[What the task asks] If a line in the records below includes the word "This", count it, then give the total and nothing else.

[Provided records]
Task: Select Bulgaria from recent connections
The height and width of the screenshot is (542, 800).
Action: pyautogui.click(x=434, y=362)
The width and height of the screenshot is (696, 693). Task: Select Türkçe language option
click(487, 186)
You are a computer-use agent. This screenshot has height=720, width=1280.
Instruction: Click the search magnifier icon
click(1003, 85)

* * *

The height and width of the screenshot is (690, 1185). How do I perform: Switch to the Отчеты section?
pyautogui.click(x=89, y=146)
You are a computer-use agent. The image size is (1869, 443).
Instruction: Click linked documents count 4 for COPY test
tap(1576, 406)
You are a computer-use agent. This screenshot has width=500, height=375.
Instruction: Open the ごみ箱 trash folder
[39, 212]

[Finished exercise] 2